GPU constraints limit GPT-4's processing power, which has prompted many companies to use other generative AI models. For example, AWS has its own chip dedicated to training and inference (running models once trained), giving customers more flexibility. Importantly, not every problem requires the most powerful and expensive computing resources. AWS offers a range of cheaper and easier tuning models, such as Titan Light. Some companies are exploring alternatives, such as fine-tuning open-source models such as Meta's LLAMA 2. Weaker models are sufficient for simple use cases that involve retrieval enhanced generation (RAG), where context needs to be attached to a prompt and a response is generated.

Other techniques can also help, such as parallel processing of requests across multiple legacy LLMs with high limits, data chunking, and model distillation. There are several techniques that can reduce the cost and speed of inference. Quantization reduces the accuracy of the weights in the model, which are typically 32-bit floating-point numbers. This is not a new approach. For example, Google's inference hardware tensor processing unit (TPU) only works with models whose weights are quantized as 8-bit integers. The model loses some of its accuracy, but is much smaller and runs faster.

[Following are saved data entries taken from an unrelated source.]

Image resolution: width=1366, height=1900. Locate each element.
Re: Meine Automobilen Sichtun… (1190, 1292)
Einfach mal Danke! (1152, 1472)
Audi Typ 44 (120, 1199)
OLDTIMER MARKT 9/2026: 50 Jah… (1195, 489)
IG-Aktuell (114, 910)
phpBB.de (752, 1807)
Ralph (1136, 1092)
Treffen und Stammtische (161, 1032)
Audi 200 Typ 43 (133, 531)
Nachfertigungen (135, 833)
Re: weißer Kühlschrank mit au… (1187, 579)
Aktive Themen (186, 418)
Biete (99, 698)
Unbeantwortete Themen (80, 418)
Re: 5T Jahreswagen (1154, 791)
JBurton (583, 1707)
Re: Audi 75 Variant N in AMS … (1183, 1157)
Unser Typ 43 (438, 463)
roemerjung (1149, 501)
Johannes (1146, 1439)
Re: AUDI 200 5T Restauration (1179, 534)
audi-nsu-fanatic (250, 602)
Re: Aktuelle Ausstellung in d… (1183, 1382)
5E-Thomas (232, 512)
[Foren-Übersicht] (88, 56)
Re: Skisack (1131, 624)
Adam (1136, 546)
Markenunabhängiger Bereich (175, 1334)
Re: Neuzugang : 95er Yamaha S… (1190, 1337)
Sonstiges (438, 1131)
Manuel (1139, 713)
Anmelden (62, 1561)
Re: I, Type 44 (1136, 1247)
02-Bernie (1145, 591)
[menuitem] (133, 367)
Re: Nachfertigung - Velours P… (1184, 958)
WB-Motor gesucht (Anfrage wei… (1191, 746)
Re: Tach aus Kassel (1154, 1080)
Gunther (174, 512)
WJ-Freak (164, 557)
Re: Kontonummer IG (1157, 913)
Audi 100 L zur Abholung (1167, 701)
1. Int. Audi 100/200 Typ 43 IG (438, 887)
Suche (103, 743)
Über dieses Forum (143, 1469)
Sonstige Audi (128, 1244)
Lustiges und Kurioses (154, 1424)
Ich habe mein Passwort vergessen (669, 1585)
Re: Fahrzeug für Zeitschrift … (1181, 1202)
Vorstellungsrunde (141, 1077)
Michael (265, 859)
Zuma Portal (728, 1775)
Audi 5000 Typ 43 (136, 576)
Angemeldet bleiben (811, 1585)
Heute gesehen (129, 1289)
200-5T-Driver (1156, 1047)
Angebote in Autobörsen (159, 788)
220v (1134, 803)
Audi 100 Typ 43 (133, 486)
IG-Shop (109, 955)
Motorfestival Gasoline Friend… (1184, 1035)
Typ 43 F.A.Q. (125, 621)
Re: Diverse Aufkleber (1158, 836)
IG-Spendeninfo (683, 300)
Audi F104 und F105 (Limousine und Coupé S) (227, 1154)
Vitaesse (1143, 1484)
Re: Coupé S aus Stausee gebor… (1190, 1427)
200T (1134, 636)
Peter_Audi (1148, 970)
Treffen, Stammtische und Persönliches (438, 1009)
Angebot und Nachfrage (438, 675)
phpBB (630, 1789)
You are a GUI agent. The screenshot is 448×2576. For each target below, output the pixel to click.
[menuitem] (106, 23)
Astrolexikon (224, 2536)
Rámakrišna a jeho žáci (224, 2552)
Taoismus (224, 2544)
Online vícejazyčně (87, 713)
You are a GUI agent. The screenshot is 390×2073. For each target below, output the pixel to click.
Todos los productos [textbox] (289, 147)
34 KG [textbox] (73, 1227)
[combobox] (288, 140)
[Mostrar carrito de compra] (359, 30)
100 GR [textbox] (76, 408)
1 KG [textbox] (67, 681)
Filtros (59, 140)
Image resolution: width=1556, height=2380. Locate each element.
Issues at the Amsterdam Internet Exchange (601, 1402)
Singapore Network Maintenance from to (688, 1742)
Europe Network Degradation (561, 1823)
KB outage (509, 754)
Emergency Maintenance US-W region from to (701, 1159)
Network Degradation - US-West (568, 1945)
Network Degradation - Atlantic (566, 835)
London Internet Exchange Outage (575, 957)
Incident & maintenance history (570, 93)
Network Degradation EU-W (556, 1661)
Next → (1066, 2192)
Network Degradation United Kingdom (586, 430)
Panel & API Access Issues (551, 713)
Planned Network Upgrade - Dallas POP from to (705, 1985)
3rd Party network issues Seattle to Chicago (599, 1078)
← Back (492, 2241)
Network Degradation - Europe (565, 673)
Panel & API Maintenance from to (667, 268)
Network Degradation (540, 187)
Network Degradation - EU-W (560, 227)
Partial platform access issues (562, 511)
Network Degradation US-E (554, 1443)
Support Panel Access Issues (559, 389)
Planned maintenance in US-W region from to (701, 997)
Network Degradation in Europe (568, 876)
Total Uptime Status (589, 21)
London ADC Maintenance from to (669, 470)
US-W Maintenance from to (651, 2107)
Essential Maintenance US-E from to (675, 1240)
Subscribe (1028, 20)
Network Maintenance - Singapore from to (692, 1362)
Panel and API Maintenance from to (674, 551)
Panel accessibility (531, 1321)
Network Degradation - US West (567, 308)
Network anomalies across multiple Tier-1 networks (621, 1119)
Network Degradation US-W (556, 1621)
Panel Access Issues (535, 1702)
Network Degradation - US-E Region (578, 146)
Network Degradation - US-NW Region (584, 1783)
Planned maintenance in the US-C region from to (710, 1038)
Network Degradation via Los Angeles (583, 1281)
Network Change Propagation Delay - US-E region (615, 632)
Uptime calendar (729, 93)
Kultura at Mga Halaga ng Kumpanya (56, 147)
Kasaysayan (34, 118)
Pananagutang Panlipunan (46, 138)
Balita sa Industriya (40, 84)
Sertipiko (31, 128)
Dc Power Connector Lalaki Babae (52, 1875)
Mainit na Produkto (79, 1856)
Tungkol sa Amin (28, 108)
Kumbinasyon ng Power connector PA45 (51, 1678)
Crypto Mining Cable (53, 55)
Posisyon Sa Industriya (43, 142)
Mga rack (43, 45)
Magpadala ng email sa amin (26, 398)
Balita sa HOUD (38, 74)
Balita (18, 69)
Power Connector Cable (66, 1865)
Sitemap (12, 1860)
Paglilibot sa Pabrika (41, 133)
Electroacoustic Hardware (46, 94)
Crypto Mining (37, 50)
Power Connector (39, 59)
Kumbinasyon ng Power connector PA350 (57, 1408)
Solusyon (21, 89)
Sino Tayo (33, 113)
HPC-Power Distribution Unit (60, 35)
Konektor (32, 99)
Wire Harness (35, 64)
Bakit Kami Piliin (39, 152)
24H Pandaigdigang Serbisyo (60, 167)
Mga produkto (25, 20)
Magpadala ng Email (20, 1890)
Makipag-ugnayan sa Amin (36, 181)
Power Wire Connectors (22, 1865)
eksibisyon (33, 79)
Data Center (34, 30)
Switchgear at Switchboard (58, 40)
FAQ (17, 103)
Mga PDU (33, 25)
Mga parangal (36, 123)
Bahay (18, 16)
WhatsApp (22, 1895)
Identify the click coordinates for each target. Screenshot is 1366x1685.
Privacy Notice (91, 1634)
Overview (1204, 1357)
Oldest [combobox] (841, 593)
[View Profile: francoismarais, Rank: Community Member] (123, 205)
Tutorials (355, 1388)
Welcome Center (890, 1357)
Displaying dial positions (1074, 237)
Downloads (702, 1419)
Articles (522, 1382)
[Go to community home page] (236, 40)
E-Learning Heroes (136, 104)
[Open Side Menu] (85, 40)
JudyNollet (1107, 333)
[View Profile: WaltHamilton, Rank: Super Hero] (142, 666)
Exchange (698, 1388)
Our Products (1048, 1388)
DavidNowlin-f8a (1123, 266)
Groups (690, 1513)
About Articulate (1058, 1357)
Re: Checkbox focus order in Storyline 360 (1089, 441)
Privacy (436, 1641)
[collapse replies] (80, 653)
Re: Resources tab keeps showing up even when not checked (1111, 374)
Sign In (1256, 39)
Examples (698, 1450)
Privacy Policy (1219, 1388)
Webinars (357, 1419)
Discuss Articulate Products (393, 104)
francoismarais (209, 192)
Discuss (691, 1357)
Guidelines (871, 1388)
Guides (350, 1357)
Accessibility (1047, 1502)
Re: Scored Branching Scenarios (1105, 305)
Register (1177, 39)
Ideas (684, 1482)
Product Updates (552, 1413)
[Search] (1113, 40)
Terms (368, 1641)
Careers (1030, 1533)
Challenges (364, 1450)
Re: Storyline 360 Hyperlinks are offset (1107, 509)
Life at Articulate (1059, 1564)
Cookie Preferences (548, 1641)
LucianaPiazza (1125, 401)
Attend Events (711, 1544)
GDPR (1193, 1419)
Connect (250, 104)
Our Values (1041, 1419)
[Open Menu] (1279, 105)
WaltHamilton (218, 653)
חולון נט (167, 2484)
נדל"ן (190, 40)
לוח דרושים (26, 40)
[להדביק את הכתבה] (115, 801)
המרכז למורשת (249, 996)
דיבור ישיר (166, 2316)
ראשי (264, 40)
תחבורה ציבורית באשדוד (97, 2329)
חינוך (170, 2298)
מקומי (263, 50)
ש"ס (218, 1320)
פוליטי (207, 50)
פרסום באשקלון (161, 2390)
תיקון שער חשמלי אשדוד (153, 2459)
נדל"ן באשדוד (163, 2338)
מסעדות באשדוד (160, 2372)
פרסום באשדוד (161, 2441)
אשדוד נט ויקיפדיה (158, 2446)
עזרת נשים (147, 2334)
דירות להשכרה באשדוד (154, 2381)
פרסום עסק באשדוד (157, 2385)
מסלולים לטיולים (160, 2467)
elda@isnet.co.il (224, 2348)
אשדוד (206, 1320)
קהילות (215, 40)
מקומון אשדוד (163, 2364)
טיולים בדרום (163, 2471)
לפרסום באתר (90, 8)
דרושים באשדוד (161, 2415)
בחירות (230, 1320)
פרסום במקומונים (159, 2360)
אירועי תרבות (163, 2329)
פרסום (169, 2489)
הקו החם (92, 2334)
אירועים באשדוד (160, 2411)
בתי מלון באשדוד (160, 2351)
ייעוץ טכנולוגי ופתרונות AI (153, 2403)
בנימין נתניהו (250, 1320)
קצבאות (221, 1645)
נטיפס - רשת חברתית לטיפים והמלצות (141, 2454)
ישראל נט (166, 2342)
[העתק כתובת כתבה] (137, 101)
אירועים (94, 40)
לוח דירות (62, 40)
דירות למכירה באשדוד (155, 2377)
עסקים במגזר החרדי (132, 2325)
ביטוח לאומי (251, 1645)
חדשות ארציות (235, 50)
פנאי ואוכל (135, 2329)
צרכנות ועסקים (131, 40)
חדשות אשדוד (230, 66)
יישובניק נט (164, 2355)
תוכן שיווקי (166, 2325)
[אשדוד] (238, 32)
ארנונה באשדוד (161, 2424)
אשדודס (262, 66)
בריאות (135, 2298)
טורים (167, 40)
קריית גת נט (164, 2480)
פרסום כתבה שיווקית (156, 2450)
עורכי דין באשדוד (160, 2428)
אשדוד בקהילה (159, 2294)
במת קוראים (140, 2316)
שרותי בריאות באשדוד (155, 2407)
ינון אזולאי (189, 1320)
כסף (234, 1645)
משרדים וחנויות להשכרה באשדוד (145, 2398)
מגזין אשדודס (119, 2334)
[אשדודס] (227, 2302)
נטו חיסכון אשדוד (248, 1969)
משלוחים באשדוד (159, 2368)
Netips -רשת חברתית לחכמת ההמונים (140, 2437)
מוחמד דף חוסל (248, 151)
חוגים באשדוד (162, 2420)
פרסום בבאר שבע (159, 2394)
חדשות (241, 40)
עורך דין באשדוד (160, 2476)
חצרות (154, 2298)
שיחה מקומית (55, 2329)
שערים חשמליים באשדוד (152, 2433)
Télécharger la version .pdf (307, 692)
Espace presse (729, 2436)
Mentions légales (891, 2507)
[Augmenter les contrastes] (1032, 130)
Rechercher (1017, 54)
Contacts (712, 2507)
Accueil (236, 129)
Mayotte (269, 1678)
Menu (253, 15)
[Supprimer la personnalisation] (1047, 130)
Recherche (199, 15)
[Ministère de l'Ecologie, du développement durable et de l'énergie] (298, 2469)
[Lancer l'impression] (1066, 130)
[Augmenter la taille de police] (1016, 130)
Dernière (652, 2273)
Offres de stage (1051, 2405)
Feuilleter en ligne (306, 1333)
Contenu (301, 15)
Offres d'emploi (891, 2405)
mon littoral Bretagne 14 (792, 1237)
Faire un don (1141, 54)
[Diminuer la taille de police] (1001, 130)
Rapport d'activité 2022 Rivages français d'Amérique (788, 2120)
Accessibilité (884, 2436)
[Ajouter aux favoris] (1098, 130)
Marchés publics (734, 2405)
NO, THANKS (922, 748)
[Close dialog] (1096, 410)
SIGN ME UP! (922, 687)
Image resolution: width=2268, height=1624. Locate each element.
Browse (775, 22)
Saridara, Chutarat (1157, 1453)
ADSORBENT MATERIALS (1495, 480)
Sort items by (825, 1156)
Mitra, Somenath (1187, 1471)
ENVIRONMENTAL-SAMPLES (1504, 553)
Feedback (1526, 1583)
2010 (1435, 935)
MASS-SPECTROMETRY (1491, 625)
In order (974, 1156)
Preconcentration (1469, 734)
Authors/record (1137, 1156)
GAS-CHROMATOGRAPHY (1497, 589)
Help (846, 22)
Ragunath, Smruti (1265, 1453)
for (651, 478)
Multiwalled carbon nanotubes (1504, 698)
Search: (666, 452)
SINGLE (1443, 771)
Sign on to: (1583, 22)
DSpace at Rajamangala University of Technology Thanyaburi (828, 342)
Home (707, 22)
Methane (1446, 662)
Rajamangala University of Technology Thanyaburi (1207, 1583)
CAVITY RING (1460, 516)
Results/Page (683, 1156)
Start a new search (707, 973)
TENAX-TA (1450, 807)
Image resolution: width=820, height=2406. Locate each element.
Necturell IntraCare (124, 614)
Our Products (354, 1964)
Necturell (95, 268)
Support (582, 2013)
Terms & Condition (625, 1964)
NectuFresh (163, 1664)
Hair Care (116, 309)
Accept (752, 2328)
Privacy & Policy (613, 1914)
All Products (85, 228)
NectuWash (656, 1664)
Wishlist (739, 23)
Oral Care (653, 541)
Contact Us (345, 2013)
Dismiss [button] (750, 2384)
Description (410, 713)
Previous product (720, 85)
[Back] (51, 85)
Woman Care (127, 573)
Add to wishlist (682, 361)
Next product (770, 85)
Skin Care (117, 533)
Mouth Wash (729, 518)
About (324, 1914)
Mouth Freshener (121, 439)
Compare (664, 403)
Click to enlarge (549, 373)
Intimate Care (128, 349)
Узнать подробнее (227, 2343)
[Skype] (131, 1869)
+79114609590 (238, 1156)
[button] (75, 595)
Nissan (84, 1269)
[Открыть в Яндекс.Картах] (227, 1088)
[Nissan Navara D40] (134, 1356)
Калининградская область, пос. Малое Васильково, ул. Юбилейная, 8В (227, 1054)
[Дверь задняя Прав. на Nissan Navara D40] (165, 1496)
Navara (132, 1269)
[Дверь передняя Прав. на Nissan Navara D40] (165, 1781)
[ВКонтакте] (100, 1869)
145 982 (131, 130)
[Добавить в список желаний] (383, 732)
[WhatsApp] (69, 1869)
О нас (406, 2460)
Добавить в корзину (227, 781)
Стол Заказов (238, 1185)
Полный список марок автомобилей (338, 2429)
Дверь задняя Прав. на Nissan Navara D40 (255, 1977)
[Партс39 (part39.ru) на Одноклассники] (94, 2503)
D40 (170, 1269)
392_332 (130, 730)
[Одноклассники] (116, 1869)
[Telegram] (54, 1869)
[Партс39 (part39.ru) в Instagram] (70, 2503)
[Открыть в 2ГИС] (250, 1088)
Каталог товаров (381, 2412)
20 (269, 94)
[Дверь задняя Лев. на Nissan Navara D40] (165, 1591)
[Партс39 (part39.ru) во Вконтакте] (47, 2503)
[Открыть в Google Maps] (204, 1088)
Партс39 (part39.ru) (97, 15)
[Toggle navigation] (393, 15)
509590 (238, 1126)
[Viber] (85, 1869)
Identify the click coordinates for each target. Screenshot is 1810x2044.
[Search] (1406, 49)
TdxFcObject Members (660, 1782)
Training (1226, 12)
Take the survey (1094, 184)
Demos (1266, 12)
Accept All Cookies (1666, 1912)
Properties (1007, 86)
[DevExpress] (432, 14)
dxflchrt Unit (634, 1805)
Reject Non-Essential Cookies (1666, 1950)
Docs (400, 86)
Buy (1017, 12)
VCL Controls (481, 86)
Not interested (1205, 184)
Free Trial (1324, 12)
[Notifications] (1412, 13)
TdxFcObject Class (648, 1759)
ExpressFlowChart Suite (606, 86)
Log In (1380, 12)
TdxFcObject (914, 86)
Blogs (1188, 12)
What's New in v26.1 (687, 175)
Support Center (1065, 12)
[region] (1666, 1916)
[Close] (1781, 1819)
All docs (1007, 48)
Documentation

A new popular technique called "sparse models" can reduce the cost of training and inference, requiring less manpower than model distillation. LLMs are like a collection of many smaller language models. For example, when you ask GPT-4 a question in French, you only need to use the French part of the model, and the sparse model takes advantage of this feature.

You can do sparse training and only need to train a French subset of the model, or you can do sparse inference and run only the French part of the model. When used with quantization, this extracts a smaller, specialized model from the LLM, which can run on the CPU instead of the GPU. GPT-4 is famous because it is a general-purpose text generator rather than a narrower, more specific model.

On the hardware side, new processor architectures specifically for AI workloads are expected to improve efficiency. Cerebras has developed a huge wafer-level engine optimized for machine learning, while MantiCore is revamping "discarded" GPU chips discarded by manufacturers to provide practical chips.

Ultimately, the biggest results will come from the next generation of LLMs that require less compute. Combined with optimized hardware, future LLMs can break through today's rate-limiting barriers. Currently, the ecosystem is overwhelmed by the rush of eager companies to take advantage of the capabilities of LLMs. Those looking to blaze a new trail in the AI space may need to wait until the GPU** slows down further. Ironically, these restrictions may just help to dispel some of the bubble hype surrounding generative AI and give the industry time to adapt to the positive model in order to use it efficiently and affordably.